The pain whilst I was running was real, real puffing, stitches, red face, sweating but the feeling about 45 minutes I had finished? Well this must not be underestimated. AMAZING. It felt AMAZING.
WEEK 2
I was scared all over again. This week I was to run for 90 seconds.
Sunday was feeling like a lucky day for me so I had breakfast and set off up to one of the local parks. It has a perimeter loop that was (importantly as before) flat. I started listening to the podcast of Laura congratulating me on making it through to week 2 and as I started my warm up walk, I looked around the park. It wasn’t busy but there were people there. Mainly dog walkers and people like me, running/walking but definitely exercising. All running at different paces, different shapes, different sizes. Granted – there were a couple of Lycra clad wonders, who were running fast and were clearly super fit, but there were plenty of others who were working very hard with red faces and at least one other overweight lady sweating and shuffling her way around the loop. We smiled at each other as we passed each other – we knew how we looked but we were still there, challenging ourselves for the better.
The run was still very tough indeed but I am proud to say that I didn’t stop running until Laura told me I could – although on the penultimate run, I was running VERY slowly indeed but I kept going. When I finished, I walked the long way home. I was very pleased with myself and slowly was beginning to believe. My fitbit vibrated at 10000 steps – I was really doing this. I ate a big Sunday lunch and enjoyed it.
It’s now that I should mention some important people in my Iife. My husband, Sister 3 and sister in law.
My husband is brilliant in every way. He is supportive and extremely encouraging. Last night he said to me that when I get to 5k, I should keep going and get to 10k. If I can get to 10k then I should sign up for the half marathon and he would train with me.
Now my first reaction to this is “whooooaaaaa soldier, slow down there” but he is convinced I can do it. So I have said I will take each stage as it comes. When I get to 5k I will hopefully continue to go for 10k (the Bristol 10k is in May so this feels possible) but then I will consider the possibility of the half marathon. Can you imagine if I could run a half marathon?! But let’s bench that for now.
My sister is signed up to do the London marathon on April 24th this year. She is one of the most determined and stubborn individuals I have ever met. She can be infuriating but she is brilliant and I fully admire her. She decided that she would run the marathon and I have no doubt she will do it. She has been extremely encouraging to me. She has consistently said that I can run and most of my objections were in my mind. She also gave me the very valuable advice of running slowly.
Finally my sister in law. She is my fitbit buddy. She beats my step tally every single day but we support each other. She recently had my nephew who is 8 months old now and is the most gorgeous baby to have ever graced the planet (with the exception of my own daughters of course).

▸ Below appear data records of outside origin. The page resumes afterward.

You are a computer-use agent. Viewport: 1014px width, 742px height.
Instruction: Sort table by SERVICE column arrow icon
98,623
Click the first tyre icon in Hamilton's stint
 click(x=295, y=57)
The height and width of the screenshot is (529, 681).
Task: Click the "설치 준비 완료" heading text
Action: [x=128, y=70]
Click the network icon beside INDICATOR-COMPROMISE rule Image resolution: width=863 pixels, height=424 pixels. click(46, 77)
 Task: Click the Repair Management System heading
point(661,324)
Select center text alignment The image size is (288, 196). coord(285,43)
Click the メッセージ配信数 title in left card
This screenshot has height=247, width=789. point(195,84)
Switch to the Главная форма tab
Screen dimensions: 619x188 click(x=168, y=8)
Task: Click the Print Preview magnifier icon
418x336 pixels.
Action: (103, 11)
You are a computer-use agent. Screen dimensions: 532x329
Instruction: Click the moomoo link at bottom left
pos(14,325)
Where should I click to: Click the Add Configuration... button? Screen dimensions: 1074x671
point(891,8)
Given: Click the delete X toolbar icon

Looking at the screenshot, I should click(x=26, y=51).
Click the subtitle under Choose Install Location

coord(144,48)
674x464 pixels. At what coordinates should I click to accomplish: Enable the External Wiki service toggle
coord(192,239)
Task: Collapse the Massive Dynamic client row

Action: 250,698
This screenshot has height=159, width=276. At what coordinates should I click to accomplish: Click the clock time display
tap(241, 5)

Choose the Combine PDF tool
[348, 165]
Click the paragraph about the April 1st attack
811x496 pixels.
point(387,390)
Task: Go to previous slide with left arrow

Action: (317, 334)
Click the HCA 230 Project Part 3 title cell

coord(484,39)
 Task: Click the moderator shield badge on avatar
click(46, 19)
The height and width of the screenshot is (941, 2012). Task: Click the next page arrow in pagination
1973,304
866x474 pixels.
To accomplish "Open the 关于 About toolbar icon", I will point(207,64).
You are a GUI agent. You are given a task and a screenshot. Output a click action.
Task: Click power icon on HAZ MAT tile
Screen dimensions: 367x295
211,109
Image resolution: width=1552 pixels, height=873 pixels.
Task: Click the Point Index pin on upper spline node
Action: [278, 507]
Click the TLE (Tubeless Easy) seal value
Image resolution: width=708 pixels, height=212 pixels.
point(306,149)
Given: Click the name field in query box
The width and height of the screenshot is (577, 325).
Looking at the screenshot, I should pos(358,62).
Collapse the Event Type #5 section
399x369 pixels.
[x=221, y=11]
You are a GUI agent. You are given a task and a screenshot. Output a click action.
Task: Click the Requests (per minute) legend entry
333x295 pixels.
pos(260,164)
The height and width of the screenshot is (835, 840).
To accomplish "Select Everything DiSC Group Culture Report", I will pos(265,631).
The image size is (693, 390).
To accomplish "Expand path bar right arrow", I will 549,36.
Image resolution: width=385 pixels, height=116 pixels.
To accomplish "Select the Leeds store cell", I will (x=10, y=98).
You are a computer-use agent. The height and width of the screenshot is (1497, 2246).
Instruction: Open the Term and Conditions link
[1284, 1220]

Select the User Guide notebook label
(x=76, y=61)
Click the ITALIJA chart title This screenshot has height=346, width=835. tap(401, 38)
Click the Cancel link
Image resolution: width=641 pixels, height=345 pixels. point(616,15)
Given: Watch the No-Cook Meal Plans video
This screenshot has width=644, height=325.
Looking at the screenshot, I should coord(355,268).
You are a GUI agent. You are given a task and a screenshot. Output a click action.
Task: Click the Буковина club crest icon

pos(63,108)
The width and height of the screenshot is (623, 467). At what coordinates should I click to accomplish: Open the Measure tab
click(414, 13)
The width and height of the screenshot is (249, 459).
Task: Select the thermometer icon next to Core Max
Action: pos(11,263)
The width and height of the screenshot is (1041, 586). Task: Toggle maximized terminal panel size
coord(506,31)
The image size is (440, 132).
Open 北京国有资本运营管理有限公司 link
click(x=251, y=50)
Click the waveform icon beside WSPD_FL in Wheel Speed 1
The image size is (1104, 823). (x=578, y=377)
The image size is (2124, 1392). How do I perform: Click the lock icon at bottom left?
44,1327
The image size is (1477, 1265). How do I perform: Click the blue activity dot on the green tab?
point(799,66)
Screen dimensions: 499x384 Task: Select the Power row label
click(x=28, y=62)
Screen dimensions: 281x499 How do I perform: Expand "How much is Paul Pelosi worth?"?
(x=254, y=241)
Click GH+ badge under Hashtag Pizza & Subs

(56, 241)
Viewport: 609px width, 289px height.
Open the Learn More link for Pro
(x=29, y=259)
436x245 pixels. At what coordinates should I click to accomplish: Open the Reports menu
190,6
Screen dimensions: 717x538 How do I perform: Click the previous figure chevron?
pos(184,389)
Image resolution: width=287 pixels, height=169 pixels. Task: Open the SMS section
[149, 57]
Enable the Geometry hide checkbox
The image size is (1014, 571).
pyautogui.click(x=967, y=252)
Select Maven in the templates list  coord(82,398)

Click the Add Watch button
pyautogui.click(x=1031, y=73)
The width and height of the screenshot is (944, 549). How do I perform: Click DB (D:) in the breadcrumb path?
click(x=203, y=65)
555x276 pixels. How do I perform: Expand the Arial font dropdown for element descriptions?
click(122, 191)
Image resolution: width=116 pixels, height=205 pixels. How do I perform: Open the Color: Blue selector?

To get pregnant with him, she had to undergo IVF and to be allowed to have IVF she had to reduce her BMI. She started to run to lose weight and she is going to start again and I am going to support her.
A few moments ago, we signed up for a 5k colour run.
This evening I ran home from work and completed the 2nd of 3 runs on week 2. It wasn’t terrible and for the first time I didn’t get a stitch. It was still hard but I did feel like I am making a bit of progress.
I am also amazed at the amount of ground I cover just by running then walking, then running then walking. I noticed something else this evening too – according to the fitbit, I am speeding up! On Sunday my km splits were 10.32 and 10.12 and this evening my splits were 9.39 and 9.59. It’s ridiculous how happy I am about this.
I am going to do my 3rd run of the week on Friday morning and on Saturday I will be 41.
41 and a runner? We’ll see but I hope so.